И заторопилась, снимая ее, как платье, за подол.
– Отдыхай сегодня. – Сжалился он, не вынеся ее счастливой улыбки. – А это, чтобы тоска от безделья не заела.
И повесил ей через плечо перевязь с метательными ножами.
– Кидай, пока втыкаться не начнут.
Его взгляд нашел в десятке шагов толстый, в сажень высотой, пень, взмахнул рукой и резким движением послал в него нож.
– Отпускай с прямой руки, когда она опустится до глаза. И кистью не крути, чтобы не вертелся.
И со стуком всадил в пень еще один нож.
Подошел к нему, качнул рукой сначала один нож, вытащил, потом и другой…
– Бросай, но сначала примерься к ним, чтобы рука привыкла.
Первый нож пролетел мимо пня и зарылся в траву. Туда же отправился и другой. И только после третьего броска нож скользом задел пень.
Взялась за четвертый нож и Радогор сам поправил ее руку.
– Поцель, будто не нож у тебя в руке, а самострел. – Посоветовал он, и придерживая руку, направил замах.
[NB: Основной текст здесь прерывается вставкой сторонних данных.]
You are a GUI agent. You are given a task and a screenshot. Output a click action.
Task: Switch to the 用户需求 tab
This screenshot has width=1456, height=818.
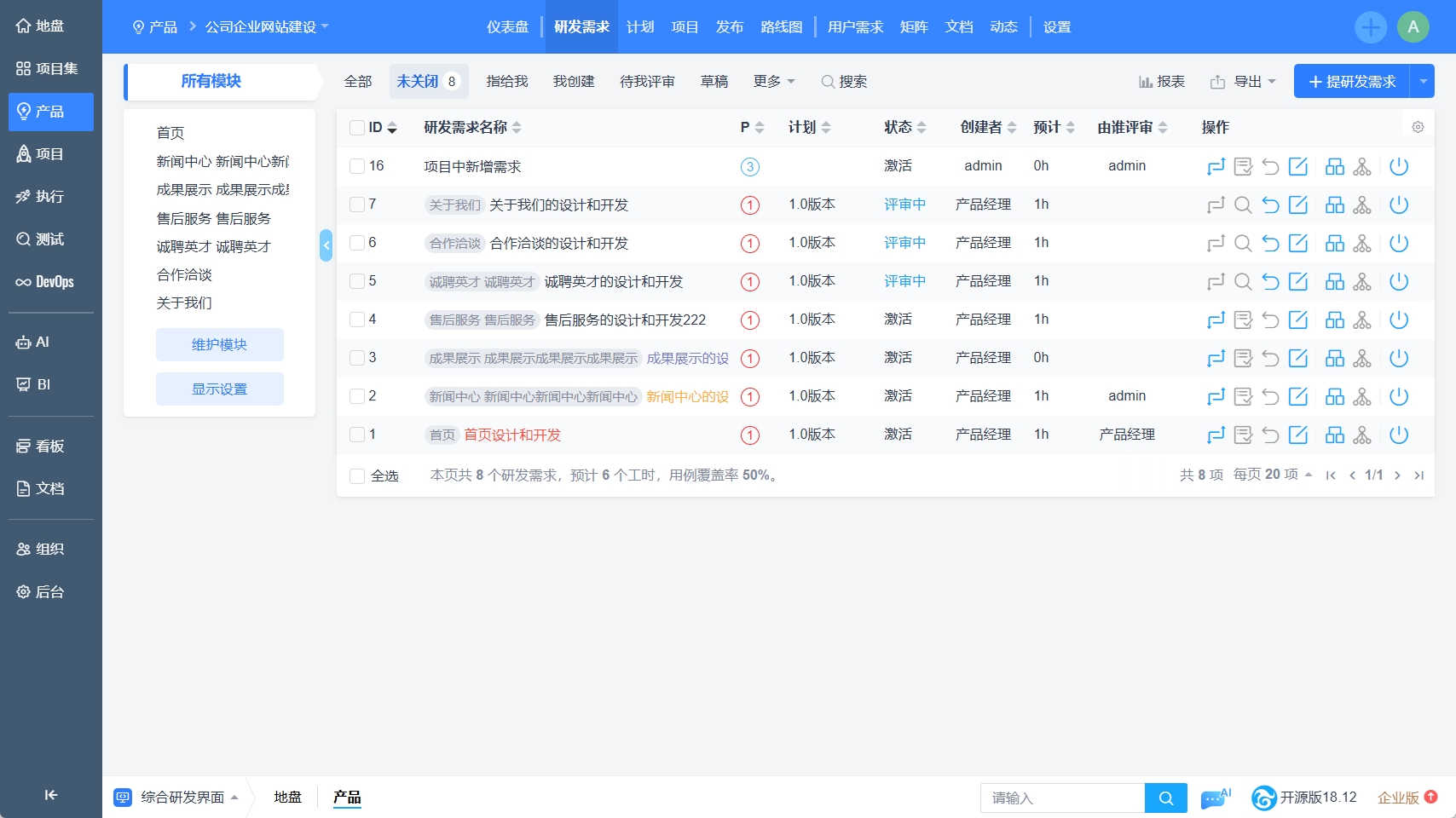point(855,27)
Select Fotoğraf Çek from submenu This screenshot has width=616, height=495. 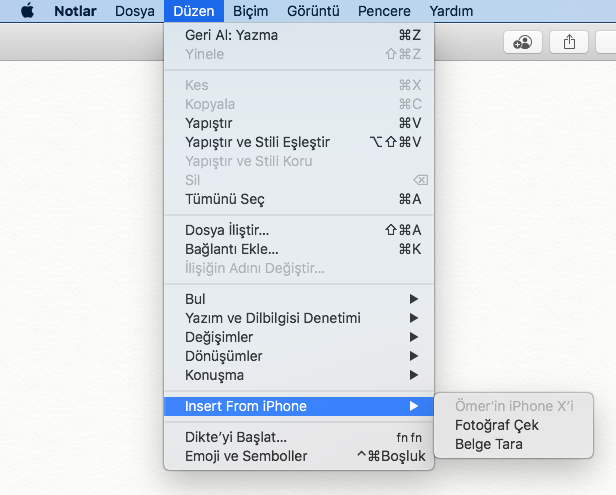tap(497, 425)
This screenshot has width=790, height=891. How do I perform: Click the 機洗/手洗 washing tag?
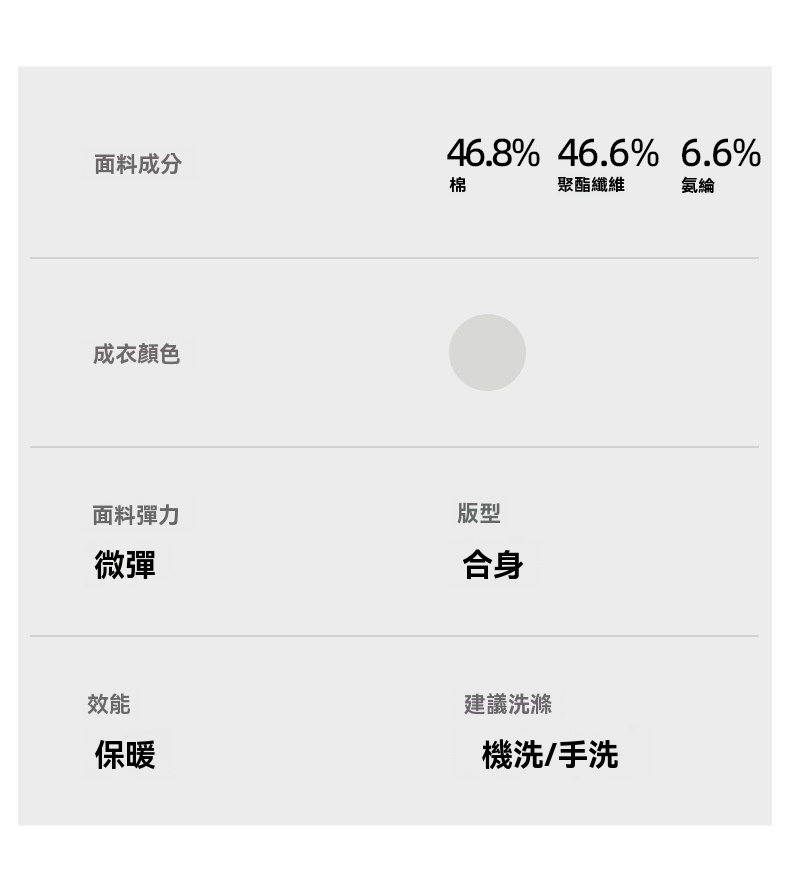pos(550,755)
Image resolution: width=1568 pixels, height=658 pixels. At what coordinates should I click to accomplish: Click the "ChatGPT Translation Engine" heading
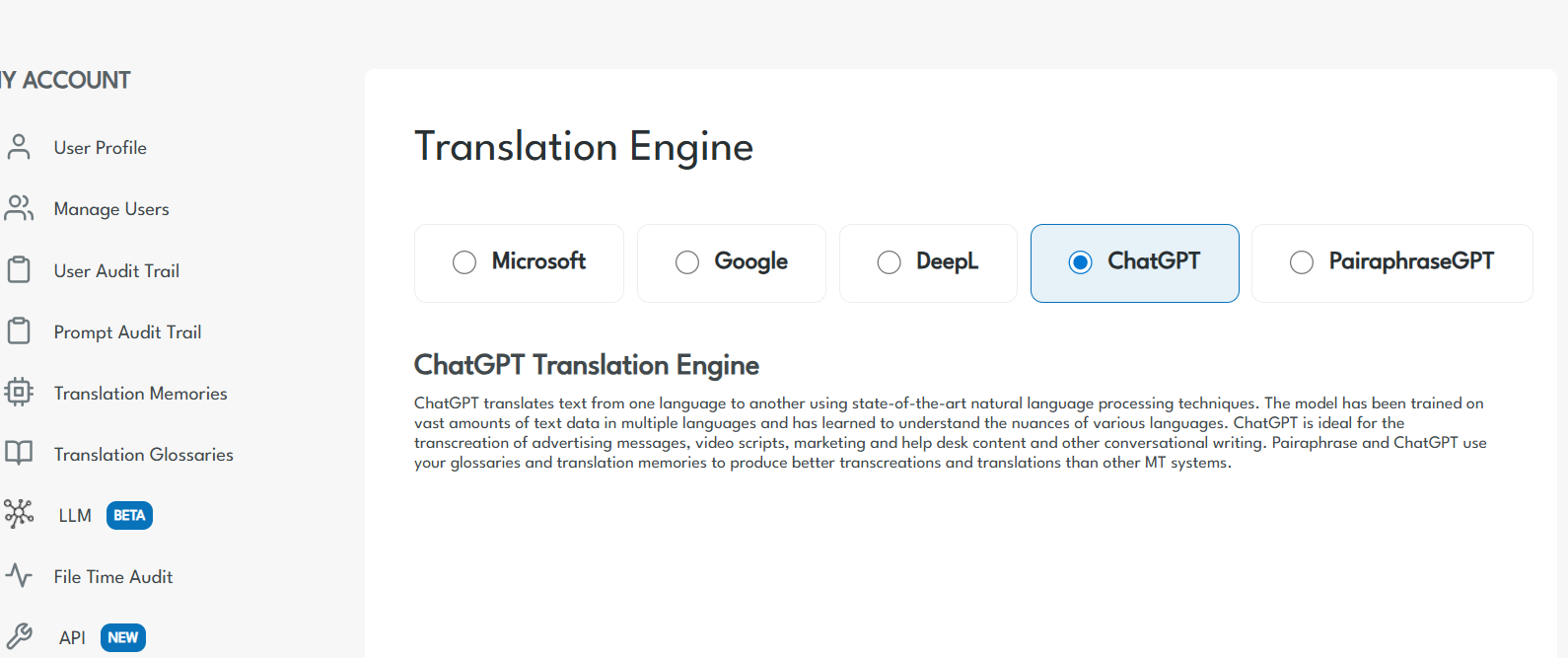586,365
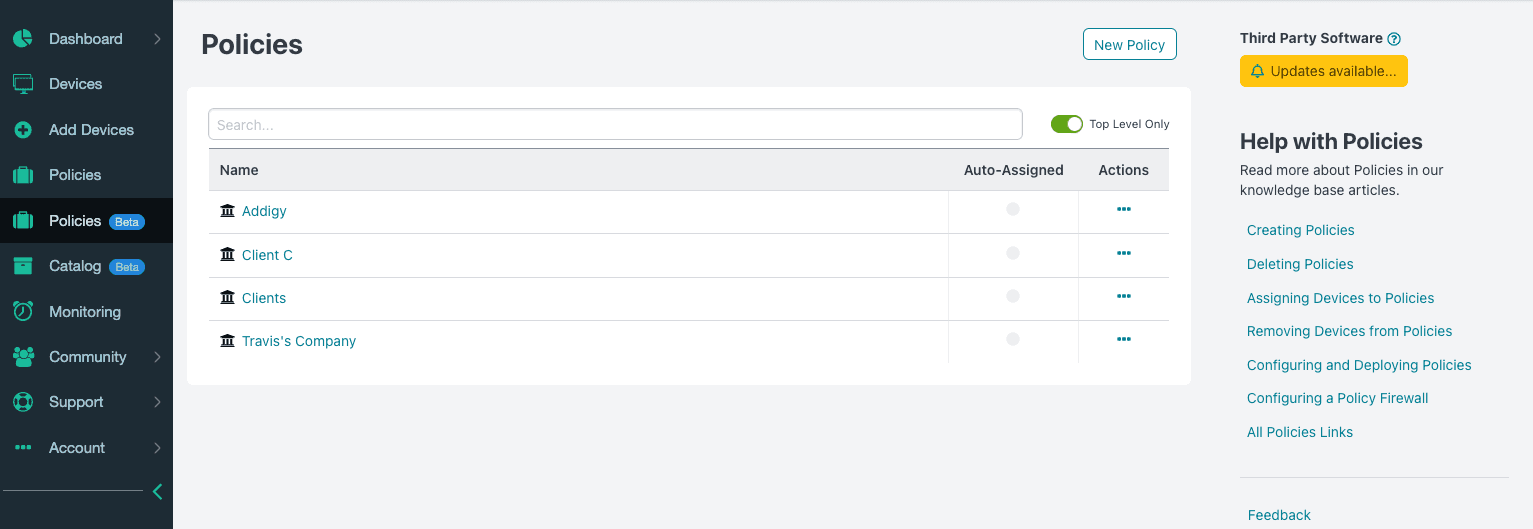The width and height of the screenshot is (1533, 529).
Task: Open the Configuring a Policy Firewall link
Action: [1337, 398]
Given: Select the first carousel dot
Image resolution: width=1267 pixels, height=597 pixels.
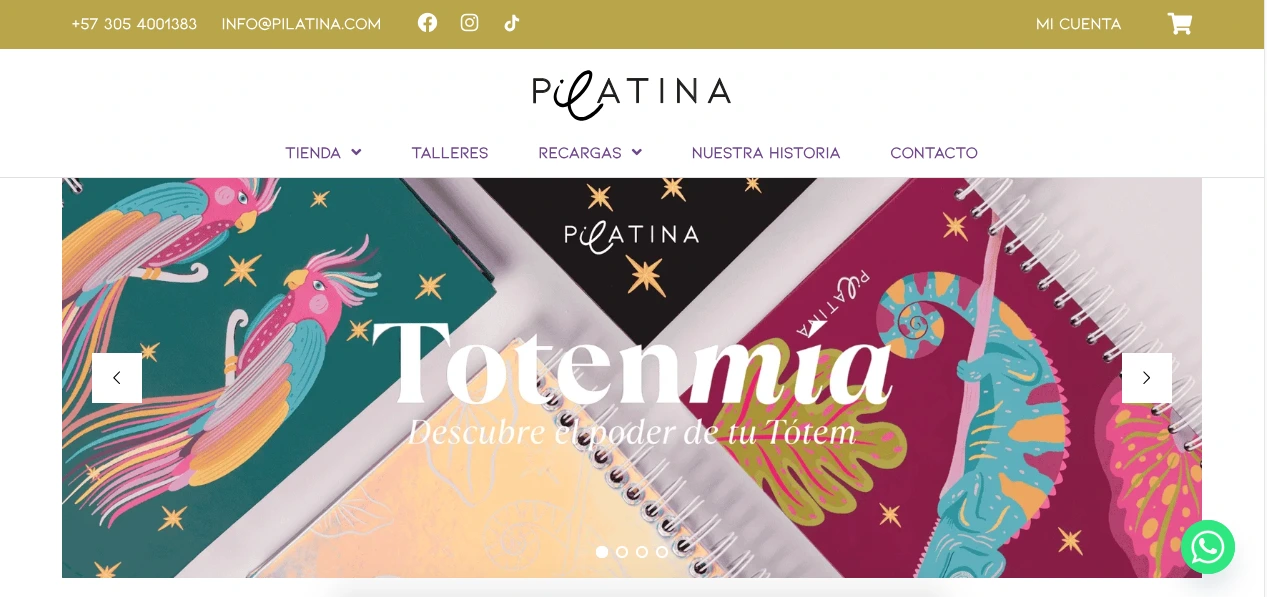Looking at the screenshot, I should (602, 552).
Проследил за сверкнувшей искоркой и, услышав чавкающий звук, удовлетворенно улыбнулся.
– Мечи дальше. Глаз у тебя хваткий, рука твердая, а к ногам сама приладишься. Эта наука вроде баловства. Как блины по воде пускать. А доведись, жизнь убережет. Только приноровиться надо.
Постоял, наблюдая за тем, как ножи слетают с руки, несколько раз поправил кисть, постоял, прислушиваясь к тому, как ножи встречаются с древесиной.
– Бей на полный замах и во всю силу. Чем пальцы ближе к рукояти, тем дальше будет бросок. – Сказал он, провожая взглядом очередной бросок. – Пойду, попрошу матушку баню для тебя истопить, чтобы всех дохлых мурашей сполоснуть.
Сказал без улыбки. Но Лада густо покраснела и искоса бросила на него сердитый взгляд, а нож в пень вонзился с такой силой, что Радогору самому пришлось извлекать его. И он поспешил, перекинув кольчугу через плечо, оставить ее одну. А ей скоро новое занятие пришлось по душе. Прав был радогор, когда говорил, что это вроде детской забавы. Ножи втыкались все чаще и чаще. И к рукояти рука приноровилась, и к лезвиям необычной формы. И к тому времени, когда он вернулся, редкий нож валился в траву.
А он постоял в сторонке, следя за ней с легкой улыбкой. Но прежде, чем позвать в баню, заявил.
– Утро с этого начинать будешь. А потом уж все остальное. – И доверительно признался. – Мне многое трудней давалось, а у тебя все смехом.
– Посмотри на мои синюхи и сразу увидишь, какой смех! – Брызнула на него синими глазами.
– Тело будто не мое, а у тебя все смех. Теперь сам их выводить будешь.
– Последние что ли? – Попробовал он отшутиться. – Потом все разом и выведу. Много ли их успело накопиться?
– У, бесстыдник! – Услышал он сердитый шепот берегини. – Нет, чтобы пожалеть красоту нашу, так он синюхи считать собрался.
– Умеешь ты, тетушка, появиться вовремя. – Засмеялся он и обернулся, добродушно глядя на кикимору.
– Сказала бы я тебе гладкое слово, да подруга моя Копытиха, рот заткнула. Всю девку поленом изувечил. Живого места, сама слышала, не найти. Ее на муки оставил, а сам в баню потащился.
Лада хотела было промолчать. Пусть, де, послушает, что о его науке добрые люди думают, но увидев его виноватое лицо, сжалилась. К тому же сказала это берегиня, а она, как бы, и не совсем человек. И засмеялась, лукаво поглядывая, на Радогора.